What is the best DR to counteract a corrupt file / table?

  • we've had an issue where 2 tables were corrupt overnight and the database went into suspect mode. We do a nightly backup and translogs every 30mins and move ship them to 2 other DR servers.

    Can anyone confirm whether if a table becomes corrupt, will this be replicated to the DR boxes?

    We could not restore the database to the point in time where it was first corrupt due to the amount of processing done on that database since that point. Rebuilding the index and CheckDB did not work either...

    Research on the errors shows issues like this happening on sql server 2000, we're on 2005 (build 3239).

    I was just wondering if anyone has any ideas on what i can do to prevent this from happening again? What DR procedures could i put in place to keep downtime to a minimum? Would bcp ing the data to a new table, dropping original table and changing the new table name to original name work?

    I believe it became corrupt from the DBREINDEX job we run everynight, not got any hard evidence but seems coincidental that these 2 tables were reindexed overnight.

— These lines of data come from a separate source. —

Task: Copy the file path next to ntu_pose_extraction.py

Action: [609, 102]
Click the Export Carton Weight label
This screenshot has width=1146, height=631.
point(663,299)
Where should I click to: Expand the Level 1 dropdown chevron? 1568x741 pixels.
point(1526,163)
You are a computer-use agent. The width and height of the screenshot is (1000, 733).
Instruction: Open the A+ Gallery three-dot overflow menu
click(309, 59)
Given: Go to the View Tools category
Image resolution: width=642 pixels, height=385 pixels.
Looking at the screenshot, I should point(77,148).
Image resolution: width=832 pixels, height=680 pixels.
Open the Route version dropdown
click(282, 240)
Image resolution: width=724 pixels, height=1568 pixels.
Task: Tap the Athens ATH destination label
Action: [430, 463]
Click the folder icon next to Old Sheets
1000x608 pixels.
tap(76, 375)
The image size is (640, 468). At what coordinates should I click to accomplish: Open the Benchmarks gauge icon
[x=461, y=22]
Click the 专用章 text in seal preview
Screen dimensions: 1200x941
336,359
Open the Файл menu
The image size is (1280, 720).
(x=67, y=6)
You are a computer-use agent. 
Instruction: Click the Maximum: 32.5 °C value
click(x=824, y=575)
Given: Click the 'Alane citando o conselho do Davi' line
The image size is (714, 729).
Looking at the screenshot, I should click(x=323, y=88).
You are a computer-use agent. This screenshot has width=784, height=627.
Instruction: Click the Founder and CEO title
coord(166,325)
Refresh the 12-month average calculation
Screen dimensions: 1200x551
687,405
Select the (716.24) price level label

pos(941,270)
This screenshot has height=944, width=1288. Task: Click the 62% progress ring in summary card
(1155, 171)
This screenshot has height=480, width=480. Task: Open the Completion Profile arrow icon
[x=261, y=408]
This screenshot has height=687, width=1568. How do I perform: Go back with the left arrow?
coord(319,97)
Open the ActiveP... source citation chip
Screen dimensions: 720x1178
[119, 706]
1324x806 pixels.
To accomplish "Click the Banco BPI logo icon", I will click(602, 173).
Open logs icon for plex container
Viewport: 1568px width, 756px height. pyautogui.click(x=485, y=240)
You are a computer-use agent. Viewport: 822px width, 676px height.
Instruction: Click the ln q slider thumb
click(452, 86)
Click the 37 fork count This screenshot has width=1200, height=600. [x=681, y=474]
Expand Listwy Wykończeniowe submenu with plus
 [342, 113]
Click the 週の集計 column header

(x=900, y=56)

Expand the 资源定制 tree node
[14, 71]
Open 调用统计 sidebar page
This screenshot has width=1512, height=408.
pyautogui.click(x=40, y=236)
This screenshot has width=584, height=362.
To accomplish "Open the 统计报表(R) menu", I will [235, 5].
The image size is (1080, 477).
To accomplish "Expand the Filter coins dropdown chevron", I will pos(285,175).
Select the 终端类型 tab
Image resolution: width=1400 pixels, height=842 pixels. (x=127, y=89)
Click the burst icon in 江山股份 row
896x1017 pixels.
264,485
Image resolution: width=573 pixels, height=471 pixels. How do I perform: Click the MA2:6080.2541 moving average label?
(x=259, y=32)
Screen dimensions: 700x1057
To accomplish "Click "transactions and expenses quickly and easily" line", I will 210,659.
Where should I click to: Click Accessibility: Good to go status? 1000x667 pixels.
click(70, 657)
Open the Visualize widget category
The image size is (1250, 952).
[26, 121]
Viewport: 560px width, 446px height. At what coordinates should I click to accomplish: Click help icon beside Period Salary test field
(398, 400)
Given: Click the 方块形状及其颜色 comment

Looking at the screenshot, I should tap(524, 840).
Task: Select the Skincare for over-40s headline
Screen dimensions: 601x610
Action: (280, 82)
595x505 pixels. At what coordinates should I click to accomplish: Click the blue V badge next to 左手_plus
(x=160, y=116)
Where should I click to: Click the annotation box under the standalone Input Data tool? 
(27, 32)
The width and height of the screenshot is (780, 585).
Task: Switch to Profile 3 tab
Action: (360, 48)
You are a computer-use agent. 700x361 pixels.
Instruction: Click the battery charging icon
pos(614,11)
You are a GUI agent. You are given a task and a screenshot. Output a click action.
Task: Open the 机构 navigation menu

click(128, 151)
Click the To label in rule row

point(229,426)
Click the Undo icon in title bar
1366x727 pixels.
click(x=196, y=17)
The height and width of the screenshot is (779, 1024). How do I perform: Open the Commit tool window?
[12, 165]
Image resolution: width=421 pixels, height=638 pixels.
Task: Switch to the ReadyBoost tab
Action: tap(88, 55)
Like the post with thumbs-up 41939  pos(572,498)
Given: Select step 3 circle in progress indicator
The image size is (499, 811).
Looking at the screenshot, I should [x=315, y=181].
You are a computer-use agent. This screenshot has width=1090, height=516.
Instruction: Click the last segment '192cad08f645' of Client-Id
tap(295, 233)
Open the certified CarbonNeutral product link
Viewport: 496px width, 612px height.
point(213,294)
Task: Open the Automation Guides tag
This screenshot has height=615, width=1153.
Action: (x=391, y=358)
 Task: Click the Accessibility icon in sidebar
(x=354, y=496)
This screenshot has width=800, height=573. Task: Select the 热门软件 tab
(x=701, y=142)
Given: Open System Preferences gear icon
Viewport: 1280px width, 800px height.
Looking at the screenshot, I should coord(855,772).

    any ideas greatly received....

    PS: did get it back up and running but want to know if there's a clear cut way to fix / prevent this issue??

    _________________________________________________________________________________SQLGeordieWeb:- Jarrin ConsultancyBlog:- www.chrisjarrintaylor.co.ukTwitter:- @SQLGeordie

  • Best way to recover with no data loss is always to use backups, log backups, and a final tail-of-the-log backup. You said that you couldn't use your backups because too much work had been done? What do you mean? Not much point taking backups if you didn't use them - do you mean it was taking too long to restore? That's a common problem and relates to not having a correctly designed backup strategy - you need to design a restore strategy first then use that to drive your backup strategy.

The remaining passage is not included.